E’ da questa estate che ce lo dicono, nella più grande operazione di Tv sincerità mai apparsa sugli schermi: “quando il perché è forte il come si trova sempre”. Meglio di così! Il “perché” non è forte, è fortissimo e si chiama Lucio Presta, l’agente capace di fare il bello e il cattivo tempo su Raiuno grazie ad una scuderia eccellente, e il “come” si è trovato, come sempre e così, nonostante l’insuccesso di “Così lontani così vicini” e agli ascolti non certo brillanti di “Domenica In” ci ritroviamo di fronte a Paola “Frozen” Perego con quel faccino poco espressivo che oscilla tra due uniche possibilità: l’annoiato scic e il “ma che ci faccio qui?”. La Rai è una di quelle società (purtroppo non l’unica in Italia) dove, il fallimento genera premi, in una perseveranza che supera il concetto stesso di diabolico.

Ipotizziamo che “Il dono” sia una partita di calcio di quelle dove puoi scommettere attraverso un agenzia on line che ti invoglia a puntare con una quotazione: ecco, quella quotazione sarebbe di 20:1 per un successo secco e senza dubbi di sorta. Perché siamo così aspri e ci lanciamo in un giudizio in anteprima? Mah!, forse perché siamo scettici di fronte allo slittamento del programma al di fuori del periodo di garanzia. Ricordiamo attraverso Wikipedia che il “periodo di garanzia è quella fascia temporale entro cui le emittenti televisive garantiscono agli investitori pubblicitari una certa garanzia di risultati (in termini di audience media). Se l’emittente non raggiunge i risultati promessi rimborsa gli investitori pubblicitari oppure gli fornisce altri spazi pubblicitari gratuitamente”. Se il programma era stato presentato a giugno come debuttante in autunno, a novembre ed alla fine si è deciso per blindarlo in onda il 19 dicembre un motivo ci sarà e noi sospettiamo che sia sempre lo stesso.

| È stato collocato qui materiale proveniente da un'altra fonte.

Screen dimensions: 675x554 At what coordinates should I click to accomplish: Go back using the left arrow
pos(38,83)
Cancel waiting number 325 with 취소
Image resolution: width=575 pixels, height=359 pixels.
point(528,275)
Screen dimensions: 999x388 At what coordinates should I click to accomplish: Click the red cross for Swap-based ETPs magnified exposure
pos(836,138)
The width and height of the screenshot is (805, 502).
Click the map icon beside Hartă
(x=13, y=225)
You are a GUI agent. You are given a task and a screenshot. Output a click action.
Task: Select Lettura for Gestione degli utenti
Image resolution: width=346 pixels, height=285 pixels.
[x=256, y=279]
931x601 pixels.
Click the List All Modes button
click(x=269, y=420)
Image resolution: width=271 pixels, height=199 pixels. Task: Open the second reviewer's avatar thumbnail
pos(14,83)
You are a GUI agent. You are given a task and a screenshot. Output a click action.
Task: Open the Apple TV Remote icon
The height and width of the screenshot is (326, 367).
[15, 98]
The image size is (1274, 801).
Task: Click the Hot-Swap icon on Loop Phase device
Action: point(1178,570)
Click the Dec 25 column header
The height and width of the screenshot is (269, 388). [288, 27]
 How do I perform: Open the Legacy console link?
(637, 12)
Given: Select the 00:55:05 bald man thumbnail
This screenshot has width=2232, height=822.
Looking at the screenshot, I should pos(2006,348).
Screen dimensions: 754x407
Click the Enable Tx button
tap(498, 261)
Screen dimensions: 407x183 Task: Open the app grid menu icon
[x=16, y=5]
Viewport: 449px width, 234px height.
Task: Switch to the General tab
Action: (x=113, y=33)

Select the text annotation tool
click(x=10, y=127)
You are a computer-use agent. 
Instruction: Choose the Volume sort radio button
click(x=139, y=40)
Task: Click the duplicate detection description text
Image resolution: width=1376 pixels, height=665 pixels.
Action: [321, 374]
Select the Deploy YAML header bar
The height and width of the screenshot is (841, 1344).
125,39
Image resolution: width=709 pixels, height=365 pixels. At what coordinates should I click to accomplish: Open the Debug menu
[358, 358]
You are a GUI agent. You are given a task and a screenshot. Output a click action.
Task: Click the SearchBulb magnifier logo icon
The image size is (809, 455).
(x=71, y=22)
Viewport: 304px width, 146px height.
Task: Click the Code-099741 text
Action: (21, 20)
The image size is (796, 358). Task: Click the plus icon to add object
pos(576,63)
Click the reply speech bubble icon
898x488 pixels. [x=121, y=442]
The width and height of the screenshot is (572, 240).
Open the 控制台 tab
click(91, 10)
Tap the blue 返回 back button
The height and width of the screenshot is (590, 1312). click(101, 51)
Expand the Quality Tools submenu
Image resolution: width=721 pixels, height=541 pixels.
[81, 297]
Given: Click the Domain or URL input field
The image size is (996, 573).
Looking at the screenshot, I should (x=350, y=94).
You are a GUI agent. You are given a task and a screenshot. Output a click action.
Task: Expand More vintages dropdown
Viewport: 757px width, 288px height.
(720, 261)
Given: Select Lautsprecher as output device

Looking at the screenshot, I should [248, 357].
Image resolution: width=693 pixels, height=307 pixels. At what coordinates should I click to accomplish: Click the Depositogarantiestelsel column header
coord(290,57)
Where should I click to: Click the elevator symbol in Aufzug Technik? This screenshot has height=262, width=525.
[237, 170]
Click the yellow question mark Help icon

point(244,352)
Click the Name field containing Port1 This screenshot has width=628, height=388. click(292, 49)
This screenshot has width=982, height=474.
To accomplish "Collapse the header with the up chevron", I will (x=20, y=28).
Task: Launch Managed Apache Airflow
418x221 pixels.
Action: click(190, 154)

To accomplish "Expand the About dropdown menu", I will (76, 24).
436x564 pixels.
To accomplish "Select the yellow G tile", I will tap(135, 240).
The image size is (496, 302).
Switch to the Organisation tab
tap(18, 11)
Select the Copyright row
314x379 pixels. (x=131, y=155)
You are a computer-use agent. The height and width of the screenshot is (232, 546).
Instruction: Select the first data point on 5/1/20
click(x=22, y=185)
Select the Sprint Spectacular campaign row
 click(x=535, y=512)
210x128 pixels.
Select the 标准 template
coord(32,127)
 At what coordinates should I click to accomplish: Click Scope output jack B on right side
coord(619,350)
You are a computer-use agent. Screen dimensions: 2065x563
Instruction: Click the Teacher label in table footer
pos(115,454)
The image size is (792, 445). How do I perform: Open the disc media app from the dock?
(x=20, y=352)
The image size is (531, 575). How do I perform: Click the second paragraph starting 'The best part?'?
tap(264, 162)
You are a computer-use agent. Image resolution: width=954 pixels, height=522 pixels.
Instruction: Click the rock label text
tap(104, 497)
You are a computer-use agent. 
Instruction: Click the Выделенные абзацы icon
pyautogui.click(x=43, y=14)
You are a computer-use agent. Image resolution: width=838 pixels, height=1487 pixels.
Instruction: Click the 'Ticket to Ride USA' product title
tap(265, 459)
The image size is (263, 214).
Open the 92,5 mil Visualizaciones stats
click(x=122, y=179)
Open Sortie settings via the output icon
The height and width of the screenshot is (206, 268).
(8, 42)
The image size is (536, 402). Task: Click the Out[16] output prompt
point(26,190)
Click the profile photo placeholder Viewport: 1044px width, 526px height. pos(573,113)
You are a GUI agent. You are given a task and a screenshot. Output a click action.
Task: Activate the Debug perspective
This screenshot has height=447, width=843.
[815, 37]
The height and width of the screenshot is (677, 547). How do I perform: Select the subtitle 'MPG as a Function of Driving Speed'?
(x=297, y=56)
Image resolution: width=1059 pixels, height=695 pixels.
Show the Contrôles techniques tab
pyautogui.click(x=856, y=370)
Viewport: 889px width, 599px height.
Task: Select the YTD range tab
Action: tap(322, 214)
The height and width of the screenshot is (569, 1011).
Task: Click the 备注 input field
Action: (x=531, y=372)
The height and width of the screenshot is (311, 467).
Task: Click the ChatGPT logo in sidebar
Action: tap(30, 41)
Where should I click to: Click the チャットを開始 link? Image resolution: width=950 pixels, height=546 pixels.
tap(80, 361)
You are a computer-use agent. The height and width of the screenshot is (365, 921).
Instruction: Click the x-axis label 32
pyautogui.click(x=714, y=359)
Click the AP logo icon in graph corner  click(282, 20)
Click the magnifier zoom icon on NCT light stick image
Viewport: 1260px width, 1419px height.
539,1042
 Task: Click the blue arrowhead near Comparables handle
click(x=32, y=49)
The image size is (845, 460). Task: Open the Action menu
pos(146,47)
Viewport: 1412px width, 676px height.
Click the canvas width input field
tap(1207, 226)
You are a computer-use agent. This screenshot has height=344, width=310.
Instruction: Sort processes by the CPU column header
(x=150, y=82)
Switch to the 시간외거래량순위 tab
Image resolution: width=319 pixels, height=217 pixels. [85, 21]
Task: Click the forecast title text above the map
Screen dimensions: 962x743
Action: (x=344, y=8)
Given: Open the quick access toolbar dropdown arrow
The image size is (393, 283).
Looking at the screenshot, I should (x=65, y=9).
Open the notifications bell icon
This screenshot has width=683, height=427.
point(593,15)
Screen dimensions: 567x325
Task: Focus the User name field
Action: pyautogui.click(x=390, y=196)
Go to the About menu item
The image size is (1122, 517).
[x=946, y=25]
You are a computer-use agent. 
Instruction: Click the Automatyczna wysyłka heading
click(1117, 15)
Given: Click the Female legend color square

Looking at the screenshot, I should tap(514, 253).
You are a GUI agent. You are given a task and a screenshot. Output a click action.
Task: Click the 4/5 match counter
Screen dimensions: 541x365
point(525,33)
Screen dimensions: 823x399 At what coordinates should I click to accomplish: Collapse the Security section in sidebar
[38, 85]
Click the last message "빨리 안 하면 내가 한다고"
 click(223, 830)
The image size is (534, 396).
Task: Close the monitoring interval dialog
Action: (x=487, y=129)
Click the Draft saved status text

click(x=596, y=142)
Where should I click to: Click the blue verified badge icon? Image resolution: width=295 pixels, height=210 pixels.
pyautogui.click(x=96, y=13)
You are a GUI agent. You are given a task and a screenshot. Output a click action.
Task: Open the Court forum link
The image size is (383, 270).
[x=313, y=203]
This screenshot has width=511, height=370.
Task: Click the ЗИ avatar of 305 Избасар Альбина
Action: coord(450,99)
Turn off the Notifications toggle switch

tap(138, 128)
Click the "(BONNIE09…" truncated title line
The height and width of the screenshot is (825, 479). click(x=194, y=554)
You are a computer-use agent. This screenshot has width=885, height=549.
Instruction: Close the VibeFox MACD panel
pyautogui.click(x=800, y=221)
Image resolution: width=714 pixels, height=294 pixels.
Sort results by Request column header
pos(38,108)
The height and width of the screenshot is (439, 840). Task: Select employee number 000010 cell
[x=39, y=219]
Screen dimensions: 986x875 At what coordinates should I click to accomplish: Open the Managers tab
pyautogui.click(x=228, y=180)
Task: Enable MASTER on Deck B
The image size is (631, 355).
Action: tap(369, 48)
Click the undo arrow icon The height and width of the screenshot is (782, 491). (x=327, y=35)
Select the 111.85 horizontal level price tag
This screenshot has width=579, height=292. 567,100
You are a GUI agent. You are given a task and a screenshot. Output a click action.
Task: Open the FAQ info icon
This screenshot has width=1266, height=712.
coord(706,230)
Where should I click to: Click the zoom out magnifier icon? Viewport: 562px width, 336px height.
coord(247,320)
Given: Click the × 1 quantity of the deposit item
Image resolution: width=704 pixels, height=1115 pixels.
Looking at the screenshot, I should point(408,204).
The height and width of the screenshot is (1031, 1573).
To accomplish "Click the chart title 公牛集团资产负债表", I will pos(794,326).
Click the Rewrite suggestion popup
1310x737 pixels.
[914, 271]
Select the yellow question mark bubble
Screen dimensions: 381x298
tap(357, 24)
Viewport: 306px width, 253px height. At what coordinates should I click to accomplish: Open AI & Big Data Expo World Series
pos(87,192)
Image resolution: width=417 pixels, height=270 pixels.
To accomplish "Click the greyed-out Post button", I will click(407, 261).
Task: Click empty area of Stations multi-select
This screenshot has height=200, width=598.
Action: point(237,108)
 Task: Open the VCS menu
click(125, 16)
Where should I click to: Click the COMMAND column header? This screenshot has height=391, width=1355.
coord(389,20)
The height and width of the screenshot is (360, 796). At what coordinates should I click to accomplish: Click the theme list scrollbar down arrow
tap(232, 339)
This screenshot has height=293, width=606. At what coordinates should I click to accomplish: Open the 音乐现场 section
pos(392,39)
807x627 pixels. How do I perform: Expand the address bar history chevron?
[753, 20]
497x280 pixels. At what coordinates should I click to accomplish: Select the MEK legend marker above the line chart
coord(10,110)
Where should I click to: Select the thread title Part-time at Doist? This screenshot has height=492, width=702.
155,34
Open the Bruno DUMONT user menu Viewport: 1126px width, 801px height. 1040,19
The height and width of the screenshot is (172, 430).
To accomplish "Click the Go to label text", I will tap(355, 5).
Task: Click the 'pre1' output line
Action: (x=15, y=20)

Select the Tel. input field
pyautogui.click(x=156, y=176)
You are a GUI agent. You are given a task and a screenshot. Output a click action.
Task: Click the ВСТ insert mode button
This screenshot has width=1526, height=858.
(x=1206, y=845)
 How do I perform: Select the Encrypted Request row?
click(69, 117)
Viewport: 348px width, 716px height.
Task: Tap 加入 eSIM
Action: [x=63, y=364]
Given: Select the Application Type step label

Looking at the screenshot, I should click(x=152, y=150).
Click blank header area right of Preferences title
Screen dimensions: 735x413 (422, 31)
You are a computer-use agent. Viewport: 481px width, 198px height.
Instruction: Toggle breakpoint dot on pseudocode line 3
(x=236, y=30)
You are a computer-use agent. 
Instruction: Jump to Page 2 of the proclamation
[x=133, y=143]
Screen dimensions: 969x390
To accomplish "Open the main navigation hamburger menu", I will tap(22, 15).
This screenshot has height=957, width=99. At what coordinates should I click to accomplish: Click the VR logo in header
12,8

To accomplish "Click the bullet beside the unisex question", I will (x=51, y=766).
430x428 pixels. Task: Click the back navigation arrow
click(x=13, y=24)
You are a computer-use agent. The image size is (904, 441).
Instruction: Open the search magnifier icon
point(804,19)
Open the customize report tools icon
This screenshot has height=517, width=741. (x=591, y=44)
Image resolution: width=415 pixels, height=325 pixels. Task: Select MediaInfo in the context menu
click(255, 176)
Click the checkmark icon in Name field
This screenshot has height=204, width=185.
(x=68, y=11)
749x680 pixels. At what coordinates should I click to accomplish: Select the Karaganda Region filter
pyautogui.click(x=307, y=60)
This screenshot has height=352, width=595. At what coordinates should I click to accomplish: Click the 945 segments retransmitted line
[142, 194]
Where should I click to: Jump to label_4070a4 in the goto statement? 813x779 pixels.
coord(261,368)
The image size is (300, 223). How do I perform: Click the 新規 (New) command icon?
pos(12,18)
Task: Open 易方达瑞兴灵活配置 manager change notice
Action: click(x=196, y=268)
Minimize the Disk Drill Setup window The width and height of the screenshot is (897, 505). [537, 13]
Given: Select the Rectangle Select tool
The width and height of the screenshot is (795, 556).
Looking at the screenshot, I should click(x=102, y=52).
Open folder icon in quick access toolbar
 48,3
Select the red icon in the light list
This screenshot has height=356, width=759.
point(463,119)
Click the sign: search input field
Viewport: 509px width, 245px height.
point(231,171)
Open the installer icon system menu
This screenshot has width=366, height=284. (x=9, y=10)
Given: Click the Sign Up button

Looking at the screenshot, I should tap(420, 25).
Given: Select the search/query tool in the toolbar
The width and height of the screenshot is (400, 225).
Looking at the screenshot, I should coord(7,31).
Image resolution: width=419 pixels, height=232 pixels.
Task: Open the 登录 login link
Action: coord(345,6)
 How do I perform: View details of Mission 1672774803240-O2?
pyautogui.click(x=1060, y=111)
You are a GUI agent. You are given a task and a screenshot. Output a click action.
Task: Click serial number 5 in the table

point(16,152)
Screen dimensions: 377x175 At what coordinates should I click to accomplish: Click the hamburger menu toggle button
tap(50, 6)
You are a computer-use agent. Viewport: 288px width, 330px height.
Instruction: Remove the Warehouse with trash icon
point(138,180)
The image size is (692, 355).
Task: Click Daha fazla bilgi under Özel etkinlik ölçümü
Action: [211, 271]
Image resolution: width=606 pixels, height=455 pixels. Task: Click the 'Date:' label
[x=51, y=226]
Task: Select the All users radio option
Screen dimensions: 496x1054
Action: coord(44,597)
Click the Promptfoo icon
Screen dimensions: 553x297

E poi siamo scettici di fronte ai format stranieri che devono essere un successo da noi perché hanno avuto un buon risultato in patria soprattutto se sono format che consentono di fare quello che Maria de Filippi fa dal 2000. E non basta definirlo un format “emotional” per differenziarlo dalla categoria “people show” di C’è posta per te. Queste sono menate da ufficio marketing, buone per giustificare il lavoro di interi dipartimenti bravi a coniar termini ma che, troppo spesso, non hanno mai fatto televisione. E, soprattutto, sono regole che possono valere nei paesi anglosassoni, dove i conduttori sono scelti con dinamiche totalmente diverse da quelle italiane. Siamo curiosi di vedere il gradimento della Perego, come viene apprezzata, percepita, riconosciuta dal pubblico. Siamo abbastanza sicuri che non occupi il podio tra le beniamine della tv. Comunque Natale è alle porte e per Paola “Frozen” il regalo è arrivato in anticipo…pardon…il dono.